One mother went to hospital in agony three times before her baby died, another watched her stillborn daughter taken away in a foam box, and one young woman was refused pain relief after an emergency caesarean.
"Women have been silently screaming for a decade and now they can be heard," clinical midwife Fiona Reid told a NSW parliamentary inquiry into birth trauma on Thursday.
Several women fronted the inquiry in Wollongong, baring vulnerable moments of terror and humiliation at the hands of the state's hospital system and their lingering grief.
Amanda Macaulay repeatedly went to a hospital in terrible pain before her son was stillborn in April 2014.
During one visit doctors told her to take a painkiller and return in five days, but she was rushed to hospital suffering a catastrophic uterine rupture 36 hours later.
"When my son was stillborn, I nearly lost my own life and I required a hysterectomy," Ms Macaulay said.

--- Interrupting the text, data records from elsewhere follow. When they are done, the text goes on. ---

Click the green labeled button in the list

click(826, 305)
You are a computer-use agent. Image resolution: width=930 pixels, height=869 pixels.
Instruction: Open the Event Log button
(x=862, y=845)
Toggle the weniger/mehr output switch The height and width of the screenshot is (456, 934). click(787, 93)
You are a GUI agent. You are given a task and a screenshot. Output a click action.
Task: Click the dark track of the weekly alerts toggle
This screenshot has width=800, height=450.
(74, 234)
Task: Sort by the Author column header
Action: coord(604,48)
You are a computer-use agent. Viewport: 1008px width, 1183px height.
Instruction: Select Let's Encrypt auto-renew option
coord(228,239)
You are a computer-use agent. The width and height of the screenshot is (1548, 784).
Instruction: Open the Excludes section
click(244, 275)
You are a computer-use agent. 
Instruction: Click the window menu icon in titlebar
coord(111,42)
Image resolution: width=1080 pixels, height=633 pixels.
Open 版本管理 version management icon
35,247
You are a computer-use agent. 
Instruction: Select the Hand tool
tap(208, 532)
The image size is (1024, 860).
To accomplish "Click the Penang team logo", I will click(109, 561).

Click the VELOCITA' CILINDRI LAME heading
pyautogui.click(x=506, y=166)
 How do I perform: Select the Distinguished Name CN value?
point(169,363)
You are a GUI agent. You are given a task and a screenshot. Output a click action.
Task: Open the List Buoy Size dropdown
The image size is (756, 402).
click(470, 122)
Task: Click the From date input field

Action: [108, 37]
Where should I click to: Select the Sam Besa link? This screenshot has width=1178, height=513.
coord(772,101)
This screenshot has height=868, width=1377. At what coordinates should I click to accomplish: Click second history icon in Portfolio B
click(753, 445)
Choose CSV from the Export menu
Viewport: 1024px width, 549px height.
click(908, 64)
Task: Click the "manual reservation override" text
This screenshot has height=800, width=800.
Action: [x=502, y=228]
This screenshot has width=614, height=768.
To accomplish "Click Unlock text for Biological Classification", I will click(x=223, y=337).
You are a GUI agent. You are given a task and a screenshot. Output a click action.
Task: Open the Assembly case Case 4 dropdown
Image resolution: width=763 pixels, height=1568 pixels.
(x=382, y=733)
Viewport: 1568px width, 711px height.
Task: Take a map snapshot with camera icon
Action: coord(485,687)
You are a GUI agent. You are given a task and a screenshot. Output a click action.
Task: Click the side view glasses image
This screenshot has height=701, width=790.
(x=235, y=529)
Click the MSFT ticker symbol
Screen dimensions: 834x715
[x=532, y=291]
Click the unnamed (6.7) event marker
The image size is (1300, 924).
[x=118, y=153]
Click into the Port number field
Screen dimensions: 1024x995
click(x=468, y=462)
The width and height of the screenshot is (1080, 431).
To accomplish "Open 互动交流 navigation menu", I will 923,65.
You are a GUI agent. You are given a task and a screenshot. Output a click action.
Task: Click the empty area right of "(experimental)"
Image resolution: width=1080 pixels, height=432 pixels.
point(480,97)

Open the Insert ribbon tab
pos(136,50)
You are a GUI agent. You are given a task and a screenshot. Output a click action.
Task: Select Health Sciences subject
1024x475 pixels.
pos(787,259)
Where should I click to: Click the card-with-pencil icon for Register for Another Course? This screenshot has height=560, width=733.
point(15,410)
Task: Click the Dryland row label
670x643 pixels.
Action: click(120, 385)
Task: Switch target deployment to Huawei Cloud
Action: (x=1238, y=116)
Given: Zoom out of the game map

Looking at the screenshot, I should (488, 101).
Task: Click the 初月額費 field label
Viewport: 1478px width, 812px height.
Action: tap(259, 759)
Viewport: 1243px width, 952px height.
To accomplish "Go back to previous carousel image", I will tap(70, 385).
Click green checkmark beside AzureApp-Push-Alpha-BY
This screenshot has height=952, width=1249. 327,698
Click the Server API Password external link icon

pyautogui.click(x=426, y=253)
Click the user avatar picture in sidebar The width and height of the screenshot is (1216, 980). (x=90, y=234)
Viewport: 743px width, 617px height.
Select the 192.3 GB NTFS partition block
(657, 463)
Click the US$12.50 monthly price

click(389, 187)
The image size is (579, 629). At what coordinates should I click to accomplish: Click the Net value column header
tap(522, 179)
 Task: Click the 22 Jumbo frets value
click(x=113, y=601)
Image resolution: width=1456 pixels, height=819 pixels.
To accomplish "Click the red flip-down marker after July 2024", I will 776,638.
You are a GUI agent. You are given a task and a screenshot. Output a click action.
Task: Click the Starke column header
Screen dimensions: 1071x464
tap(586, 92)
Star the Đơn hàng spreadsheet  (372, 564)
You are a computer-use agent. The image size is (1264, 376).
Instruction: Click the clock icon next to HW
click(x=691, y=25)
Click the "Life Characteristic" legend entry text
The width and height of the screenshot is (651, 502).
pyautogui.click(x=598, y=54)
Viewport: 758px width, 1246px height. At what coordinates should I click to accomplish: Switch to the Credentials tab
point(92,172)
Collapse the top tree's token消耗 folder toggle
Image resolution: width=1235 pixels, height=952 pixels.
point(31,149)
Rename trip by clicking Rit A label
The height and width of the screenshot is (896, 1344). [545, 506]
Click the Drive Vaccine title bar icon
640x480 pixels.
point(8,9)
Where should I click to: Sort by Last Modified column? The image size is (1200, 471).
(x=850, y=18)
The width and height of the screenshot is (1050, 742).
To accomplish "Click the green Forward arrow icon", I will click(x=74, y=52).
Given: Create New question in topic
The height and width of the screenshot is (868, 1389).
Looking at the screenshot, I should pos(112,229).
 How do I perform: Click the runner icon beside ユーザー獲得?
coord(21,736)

"I feel that my concerns in the week leading up to this rupture were not listened to adequately."
Carly Griffin said she was forced to get out of bed less than eight hours after an emergency C-section, while she was crying and blood was running down her legs.
"I was called a junkie by an OB (obstetrician), I was told by midwives that I was showing drug-seeking behaviour and I was denied pain relief on more than one occasion," Ms Griffin said.
"I was told, 'You can't possibly be in that much pain'.
"These comments are not only hurtful, but they're embarrassing and I was left to suffer until I was discharged two days later, while also trying to care for my son as a first-time mother."
Through tears, Naomi Bowden remembered the stillbirth of her daughter Bella in November 2009.
Ms Bowden said she was rudely rushed into a small hospital room to see Bella and was told police were coming to take the infant's body to the coroner.
After she watched her baby taken away in a cold foam box, Ms Bowden had to return to the maternity unit surrounded by mothers and their new babies.
"Why? My baby had been so callously taken away," she said.
The inquiry, which has received 4000 submissions from patients, doctors and midwives around Australia, is examining the prevalence and effects of birth trauma.
Ms Reid, a consultant who has worked in urban and regional areas for three decades, said midwifery group practices should be the dominant form of maternity care to ensure continuity for patients.
Mothers should be offered debriefings after traumatic births, she said.
"It's an act of erasure to be told the only important part of the birth experience is the end, the live baby and the live mother."
Illawarra Shoalhaven Local Health District chief executive Margot Mains apologised to patients whose care did not meet expectations.
"I acknowledge that we need to do absolutely everything we can to ensure that birth trauma does not occur in our hospitals," Ms Mains said.